Monday, November 24, 2008

Citigroup -Your an Owner and Your Paying for this Privilege

If you pay taxes, you are now a partial owner of Citigroup. It was one of the most awful purchases you ever made. What is going on is just insane. It makes you want to throw up your hands and just give up. Does this deal somehow help the system by screwing the tax payers? If it did that than maybe it would be worth it. The problem is I don't think it does. Not only are we now bailing out debt holders but we are working on bailing out (with taxpayer money) common equity holders. How is the Citigroup management still have their jobs with huge salaries and massive previous bonuses? Why does the government act like they are negotiating when their counterparts do not hold any of the cards. The government has pocket aces and Citigroup has 2 and a 7 off suit. On the flop another ace comes out. The government is acting like Citigroup also has two aces. It is asinine. It is just going to cost us that much more and prolong the problem. (I have never had a position long or short in Citigroup)

The markets rallied and set up for a great risk reward short at the close. The S&P rallied back to major resistance around 850. You also have the Case Schiller index numbers coming out tomorrow and more importantly the FDIC banking and troubled bank report. Friday I passed on doing anything. Today I shorted right at the close. Your basically doing nothing (which is a great option) or trading occasionally when it sets up right. I am doing both. Trading with about 5 to 10% of the portfolio and nothing with the rest. It's not what I am used to but when you have companies like Berkshire trading in 10% ranges daily something like the entire financial sector up 15% in one day, I think your a fool if your not taking advantage of craziness. Playing small makes sure you don't get killed in the insanity. If your buying or covering shorts at the close today you got it backwards. Outcomes are so bifurcated right now, for everything, that unless you have a balance sheet play, I see very little to long term invest in.
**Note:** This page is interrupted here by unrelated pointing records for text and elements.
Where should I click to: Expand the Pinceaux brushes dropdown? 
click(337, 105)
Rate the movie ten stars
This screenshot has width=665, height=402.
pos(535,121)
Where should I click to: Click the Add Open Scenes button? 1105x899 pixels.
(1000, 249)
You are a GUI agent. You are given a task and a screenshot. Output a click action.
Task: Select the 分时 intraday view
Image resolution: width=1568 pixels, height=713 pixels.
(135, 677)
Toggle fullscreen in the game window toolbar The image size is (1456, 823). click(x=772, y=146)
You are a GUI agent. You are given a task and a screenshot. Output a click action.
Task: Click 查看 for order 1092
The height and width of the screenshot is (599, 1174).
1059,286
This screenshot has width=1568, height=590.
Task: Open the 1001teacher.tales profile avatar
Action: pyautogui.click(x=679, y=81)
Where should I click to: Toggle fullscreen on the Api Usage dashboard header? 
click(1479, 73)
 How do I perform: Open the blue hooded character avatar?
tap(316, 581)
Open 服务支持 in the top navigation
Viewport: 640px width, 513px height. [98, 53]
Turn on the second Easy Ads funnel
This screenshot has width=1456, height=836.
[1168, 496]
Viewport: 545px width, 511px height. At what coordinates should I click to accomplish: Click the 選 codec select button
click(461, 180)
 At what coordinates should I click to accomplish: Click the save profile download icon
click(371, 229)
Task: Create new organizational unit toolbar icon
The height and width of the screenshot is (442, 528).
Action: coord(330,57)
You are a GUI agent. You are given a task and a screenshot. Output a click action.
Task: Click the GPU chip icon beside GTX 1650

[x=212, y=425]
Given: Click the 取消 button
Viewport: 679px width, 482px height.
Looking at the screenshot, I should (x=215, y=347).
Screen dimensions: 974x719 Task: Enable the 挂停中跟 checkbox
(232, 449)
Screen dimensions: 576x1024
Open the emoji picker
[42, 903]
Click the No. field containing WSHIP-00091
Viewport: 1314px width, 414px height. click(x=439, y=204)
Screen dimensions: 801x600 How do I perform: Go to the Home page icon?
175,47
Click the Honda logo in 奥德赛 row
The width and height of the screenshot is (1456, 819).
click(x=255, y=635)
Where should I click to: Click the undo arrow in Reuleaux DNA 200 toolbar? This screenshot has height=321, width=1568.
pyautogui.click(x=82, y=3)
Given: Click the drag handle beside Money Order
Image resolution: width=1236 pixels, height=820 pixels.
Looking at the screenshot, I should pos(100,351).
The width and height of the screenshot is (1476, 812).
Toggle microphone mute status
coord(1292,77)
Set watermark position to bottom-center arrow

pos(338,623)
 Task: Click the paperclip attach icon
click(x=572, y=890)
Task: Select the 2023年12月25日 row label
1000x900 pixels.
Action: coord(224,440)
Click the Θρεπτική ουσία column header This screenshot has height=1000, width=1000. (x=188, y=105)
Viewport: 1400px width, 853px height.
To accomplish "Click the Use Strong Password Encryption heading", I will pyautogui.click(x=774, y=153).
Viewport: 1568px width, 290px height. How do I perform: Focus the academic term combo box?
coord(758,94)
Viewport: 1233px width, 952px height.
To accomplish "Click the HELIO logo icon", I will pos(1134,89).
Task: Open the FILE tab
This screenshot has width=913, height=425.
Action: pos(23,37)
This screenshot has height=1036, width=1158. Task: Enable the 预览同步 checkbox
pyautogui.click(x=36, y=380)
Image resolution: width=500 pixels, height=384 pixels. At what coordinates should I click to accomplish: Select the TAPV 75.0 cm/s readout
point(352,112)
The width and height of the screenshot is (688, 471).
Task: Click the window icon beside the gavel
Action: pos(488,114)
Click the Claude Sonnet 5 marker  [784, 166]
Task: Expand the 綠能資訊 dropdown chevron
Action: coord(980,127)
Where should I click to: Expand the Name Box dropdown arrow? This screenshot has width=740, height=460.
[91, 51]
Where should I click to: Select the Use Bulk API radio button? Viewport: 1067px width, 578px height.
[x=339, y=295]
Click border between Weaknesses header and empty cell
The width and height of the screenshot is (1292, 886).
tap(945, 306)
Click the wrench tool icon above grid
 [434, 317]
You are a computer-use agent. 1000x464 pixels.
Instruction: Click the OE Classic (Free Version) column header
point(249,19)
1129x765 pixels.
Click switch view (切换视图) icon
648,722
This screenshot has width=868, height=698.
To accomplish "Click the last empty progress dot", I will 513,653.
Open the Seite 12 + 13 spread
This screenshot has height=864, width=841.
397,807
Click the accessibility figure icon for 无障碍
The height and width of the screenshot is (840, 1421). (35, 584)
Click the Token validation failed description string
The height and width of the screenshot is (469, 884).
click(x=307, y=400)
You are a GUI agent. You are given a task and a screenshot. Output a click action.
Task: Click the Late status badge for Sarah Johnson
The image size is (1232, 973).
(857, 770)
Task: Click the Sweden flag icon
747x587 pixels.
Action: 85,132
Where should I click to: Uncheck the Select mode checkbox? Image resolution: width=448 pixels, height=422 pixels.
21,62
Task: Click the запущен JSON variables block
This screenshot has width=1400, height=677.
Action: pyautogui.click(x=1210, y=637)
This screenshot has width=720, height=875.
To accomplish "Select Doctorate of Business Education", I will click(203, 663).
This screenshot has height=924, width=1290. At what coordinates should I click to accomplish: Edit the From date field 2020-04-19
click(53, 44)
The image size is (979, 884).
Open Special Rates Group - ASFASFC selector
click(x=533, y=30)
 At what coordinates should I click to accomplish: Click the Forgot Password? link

Earnings are still as about as predictable as the eventual date of the end of the earth.

Speaking of bifurcation (which has become my word for 2008), my biggest fear continues to be massive inflation. That the dollar eventually starts to tumble as the price of bailout America and the equity holders skyrockets and faith in currency itself disapears. This is not something I am predicting, just something I worry about. One of the most interesting things the last couple of days has been gold's strong move higher. Since last week Thursday, you are up by over $80 an ounce. Despite all the deflation talk gold is at the same price it was on January 1st of this year. Talk about an outperforming asset class. I watch gold daily along with treasury yields. That will be the canary in the mines telling you if inflation is going to become a major concern in the not to distant future. Gold's action in the last three trading days raised one of my eyebrows.

We shall see what kind of insanity occurs tomorrow.